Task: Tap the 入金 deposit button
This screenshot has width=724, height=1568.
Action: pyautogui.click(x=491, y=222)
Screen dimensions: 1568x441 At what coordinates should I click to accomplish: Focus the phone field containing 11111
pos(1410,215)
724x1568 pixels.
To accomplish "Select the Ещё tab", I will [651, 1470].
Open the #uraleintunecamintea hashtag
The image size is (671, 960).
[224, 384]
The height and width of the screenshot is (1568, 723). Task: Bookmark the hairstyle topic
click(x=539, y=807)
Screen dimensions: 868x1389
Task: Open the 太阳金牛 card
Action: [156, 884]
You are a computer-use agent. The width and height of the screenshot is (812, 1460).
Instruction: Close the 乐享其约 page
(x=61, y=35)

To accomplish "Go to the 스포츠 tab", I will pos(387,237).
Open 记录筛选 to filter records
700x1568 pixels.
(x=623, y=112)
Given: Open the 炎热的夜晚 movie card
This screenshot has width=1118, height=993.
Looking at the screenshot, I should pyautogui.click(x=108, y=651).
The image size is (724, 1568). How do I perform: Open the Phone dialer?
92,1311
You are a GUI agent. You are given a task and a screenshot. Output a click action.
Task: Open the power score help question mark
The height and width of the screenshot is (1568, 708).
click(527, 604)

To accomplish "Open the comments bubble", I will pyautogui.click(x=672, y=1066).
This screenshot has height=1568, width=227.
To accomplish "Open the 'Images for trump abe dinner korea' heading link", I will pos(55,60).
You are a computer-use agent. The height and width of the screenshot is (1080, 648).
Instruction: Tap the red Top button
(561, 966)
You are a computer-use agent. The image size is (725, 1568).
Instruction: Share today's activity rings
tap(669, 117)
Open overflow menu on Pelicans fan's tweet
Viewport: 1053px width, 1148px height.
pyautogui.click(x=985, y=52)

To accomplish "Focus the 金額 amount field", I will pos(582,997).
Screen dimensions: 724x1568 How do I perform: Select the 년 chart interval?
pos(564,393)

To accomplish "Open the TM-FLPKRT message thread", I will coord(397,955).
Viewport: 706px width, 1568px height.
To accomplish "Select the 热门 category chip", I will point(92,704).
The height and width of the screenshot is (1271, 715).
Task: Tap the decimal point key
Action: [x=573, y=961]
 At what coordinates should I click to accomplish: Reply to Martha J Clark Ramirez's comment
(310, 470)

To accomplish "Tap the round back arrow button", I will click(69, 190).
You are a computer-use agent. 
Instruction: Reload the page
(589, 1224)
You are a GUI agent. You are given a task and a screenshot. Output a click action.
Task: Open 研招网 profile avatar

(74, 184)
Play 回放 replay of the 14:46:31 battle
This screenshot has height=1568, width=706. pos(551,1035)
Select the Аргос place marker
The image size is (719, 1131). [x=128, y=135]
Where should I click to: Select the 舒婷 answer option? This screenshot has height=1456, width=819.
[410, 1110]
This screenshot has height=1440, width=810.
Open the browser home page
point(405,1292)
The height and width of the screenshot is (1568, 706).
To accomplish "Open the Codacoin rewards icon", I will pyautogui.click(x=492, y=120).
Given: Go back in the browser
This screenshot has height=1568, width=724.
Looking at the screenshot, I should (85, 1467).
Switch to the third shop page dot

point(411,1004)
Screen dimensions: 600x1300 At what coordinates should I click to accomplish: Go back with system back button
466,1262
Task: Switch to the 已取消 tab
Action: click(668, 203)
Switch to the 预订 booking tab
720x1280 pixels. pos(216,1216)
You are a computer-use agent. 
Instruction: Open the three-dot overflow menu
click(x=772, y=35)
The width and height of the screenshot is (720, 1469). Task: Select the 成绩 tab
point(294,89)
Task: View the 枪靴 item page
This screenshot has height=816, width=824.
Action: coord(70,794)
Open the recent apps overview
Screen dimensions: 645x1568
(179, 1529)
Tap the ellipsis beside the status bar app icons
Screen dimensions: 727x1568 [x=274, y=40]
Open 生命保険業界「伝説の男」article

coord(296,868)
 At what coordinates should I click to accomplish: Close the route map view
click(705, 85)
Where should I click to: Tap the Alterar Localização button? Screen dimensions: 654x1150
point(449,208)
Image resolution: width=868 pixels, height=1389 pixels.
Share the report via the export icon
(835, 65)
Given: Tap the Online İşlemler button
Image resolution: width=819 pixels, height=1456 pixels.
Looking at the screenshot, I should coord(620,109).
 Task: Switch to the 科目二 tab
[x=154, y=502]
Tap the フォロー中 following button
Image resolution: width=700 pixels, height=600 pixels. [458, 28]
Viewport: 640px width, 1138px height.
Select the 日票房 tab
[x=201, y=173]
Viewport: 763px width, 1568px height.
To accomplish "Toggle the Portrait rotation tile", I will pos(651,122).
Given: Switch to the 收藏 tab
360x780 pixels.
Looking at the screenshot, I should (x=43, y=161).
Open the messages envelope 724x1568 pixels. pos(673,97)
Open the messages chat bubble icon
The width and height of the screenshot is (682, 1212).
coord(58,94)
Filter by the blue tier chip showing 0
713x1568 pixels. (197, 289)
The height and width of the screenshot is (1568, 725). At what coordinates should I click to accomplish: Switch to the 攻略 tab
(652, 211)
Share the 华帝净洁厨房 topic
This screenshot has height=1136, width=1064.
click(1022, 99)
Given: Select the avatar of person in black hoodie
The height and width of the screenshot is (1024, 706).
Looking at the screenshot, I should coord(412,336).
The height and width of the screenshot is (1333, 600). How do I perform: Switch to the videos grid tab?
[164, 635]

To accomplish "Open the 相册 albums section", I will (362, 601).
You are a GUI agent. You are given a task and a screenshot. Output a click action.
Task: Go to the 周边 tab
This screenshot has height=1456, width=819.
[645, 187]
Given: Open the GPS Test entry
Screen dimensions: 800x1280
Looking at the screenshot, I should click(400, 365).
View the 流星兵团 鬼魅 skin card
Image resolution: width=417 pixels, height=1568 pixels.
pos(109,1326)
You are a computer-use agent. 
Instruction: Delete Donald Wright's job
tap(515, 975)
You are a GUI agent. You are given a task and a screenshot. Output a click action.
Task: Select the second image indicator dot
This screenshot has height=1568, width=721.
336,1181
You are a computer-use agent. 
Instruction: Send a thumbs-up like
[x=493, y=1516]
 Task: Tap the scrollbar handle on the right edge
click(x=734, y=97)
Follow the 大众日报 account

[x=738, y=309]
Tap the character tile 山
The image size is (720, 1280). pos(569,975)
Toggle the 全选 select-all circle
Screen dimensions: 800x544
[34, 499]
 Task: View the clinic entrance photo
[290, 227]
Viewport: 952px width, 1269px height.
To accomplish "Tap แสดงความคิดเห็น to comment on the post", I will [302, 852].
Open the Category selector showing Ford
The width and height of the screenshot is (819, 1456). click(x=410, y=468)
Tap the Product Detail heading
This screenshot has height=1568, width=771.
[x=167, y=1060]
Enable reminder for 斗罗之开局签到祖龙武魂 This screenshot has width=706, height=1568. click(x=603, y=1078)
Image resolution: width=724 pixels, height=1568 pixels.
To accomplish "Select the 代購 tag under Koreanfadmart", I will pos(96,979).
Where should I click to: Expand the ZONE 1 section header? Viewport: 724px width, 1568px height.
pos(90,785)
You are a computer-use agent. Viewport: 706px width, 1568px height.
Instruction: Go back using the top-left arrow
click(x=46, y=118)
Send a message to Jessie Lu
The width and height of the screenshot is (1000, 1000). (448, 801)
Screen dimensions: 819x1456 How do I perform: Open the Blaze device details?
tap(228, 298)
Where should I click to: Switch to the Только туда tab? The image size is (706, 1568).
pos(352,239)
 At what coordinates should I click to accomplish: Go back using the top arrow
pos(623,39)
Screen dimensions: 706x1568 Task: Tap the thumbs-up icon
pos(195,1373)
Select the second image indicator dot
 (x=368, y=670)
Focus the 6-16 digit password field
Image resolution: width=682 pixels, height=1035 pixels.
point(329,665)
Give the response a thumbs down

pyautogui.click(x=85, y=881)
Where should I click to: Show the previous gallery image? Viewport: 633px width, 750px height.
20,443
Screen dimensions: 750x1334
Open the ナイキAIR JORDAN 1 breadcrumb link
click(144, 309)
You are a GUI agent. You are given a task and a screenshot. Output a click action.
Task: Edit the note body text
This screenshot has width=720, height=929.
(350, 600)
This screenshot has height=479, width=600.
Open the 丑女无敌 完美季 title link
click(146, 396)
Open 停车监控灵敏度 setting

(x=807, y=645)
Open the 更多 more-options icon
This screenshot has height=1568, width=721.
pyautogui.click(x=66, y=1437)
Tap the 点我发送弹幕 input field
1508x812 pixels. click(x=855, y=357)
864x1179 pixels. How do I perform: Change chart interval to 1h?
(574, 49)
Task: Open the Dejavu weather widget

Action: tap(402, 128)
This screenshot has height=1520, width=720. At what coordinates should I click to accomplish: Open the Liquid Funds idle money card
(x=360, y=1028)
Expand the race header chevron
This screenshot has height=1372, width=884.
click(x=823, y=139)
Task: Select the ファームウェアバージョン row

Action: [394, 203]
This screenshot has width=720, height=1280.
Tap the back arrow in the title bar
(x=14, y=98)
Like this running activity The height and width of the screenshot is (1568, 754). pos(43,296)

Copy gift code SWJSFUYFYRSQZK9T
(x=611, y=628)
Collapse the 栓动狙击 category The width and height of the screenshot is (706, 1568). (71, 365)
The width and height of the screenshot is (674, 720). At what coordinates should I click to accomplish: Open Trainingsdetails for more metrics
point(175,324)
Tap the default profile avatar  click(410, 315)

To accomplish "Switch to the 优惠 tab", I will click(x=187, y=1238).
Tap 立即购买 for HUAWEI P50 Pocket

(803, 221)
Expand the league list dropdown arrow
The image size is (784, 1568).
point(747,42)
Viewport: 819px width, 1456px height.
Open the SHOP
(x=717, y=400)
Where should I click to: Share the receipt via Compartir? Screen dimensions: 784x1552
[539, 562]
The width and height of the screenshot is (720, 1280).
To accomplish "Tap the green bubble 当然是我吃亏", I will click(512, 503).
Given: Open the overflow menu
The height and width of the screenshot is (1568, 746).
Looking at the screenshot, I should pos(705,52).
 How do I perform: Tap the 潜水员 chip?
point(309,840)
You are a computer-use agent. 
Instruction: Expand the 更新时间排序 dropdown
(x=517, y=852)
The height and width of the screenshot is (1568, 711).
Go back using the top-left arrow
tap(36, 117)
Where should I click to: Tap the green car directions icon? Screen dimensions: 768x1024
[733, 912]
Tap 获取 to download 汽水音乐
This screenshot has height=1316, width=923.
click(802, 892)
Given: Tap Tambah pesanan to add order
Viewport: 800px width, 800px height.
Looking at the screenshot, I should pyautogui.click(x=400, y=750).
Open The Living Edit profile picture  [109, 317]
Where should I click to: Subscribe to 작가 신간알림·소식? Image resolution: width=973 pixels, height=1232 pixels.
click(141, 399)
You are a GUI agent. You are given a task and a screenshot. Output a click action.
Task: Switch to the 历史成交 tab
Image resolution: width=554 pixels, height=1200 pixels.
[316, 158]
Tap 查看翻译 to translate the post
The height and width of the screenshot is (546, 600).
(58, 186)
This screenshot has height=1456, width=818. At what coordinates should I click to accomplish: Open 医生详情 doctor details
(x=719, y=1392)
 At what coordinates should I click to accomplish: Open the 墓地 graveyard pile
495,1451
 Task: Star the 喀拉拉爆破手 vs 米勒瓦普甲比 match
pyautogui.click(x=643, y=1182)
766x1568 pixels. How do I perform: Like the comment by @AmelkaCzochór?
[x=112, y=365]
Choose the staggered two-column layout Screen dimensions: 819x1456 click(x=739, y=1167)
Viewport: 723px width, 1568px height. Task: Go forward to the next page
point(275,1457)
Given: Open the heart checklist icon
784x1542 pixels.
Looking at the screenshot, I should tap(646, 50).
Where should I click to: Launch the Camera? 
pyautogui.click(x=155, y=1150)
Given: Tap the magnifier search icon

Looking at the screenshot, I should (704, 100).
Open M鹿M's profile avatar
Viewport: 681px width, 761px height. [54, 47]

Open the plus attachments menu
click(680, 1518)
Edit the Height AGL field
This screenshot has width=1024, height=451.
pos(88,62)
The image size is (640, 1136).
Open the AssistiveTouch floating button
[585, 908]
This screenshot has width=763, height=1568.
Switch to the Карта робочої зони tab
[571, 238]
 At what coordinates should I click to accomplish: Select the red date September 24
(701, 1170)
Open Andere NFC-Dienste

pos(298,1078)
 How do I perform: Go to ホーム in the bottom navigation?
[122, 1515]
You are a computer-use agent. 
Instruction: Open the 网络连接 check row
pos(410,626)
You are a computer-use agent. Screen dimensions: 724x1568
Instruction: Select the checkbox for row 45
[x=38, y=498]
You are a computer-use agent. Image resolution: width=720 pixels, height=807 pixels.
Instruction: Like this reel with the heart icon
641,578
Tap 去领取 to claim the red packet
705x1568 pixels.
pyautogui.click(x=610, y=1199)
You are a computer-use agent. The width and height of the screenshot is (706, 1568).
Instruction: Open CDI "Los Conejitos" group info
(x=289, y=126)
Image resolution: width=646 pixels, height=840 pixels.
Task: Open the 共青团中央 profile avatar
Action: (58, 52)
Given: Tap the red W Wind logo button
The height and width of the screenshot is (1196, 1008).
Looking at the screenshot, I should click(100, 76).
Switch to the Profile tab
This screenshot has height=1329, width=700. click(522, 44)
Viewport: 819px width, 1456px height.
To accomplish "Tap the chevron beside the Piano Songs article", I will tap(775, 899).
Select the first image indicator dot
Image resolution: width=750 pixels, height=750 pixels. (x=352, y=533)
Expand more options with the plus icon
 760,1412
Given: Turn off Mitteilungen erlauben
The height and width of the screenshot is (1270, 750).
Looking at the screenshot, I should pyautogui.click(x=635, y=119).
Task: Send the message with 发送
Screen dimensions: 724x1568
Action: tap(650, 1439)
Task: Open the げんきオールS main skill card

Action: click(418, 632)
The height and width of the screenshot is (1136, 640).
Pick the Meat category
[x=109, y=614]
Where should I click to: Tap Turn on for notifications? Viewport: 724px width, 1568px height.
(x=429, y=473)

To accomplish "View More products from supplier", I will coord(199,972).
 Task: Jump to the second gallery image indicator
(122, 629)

____________________

TASK TO COMPLETE: Select every line above that contains the string "messages", matching case exactly.

EXERCISE RESPONSE:
Open the messages envelope 724x1568 pixels. pos(673,97)
Open the messages chat bubble icon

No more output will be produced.